We performed metabolic network analysis using spatial transcriptomics data of prostate cancer microenvironment and
revealed extensive spatial heterogeneity. We made novel malignant cell-specific metabolic vulnerabilities in
multiple metabolic pathways that would have been missed by bulk models without spatial information. Some of our
novel predictions can be targeted by existing drugs.
Metabolism is implicated in a wide range diseases. As more spatially resolved transcriptomics data are generated for
multiple types of cancer and other diseases, the analytical workflow in this study can be applied to reveal novel
metabolic strategies for disease treatment.

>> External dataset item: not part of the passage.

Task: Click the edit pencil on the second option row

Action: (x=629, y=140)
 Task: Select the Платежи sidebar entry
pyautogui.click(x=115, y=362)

05/20: Engineering micro-organisms // TBA -- Erin Wilson // Yue Zhang
Two short talks this week:
05/27: -- Holiday
06/03: A pitfall for machine learning methods aiming to predict across cell types -- Jacob Schreiber
Authors:
J Schreiber, R Singh, J Bilmes, and WS Noble
Abstract:
Machine learning models to predict phenomena such as gene expression, enhancer activity, transcription
factor binding, or chromatin conformation are most useful when they can generalize to make accurate predictions
across cell types. In this situation, a natural strategy is to train the model on experimental data from some cell
types and evaluate performance on one or more held-out cell types. In this work, we show that, when the training
set contains examples derived from the same genomic loci across multiple cell types, then the resulting model can
be susceptible to a particular form of bias related to memorizing the average activity associated with each genomic
locus. Consequently, the trained model may appear to perform well when evaluated on the genomic loci that it was
trained on but tends to perform poorly on loci that it was not trained on. We demonstrate this phenomenon by using
epigenomic measurements and nucleotide sequence to predict gene expression and chromatin domain boundaries, and we
suggest methods to diagnose and avoid the pitfall. We anticipate that, as more data and computing resources become
available, future projects will increasingly risk suffering from this issue.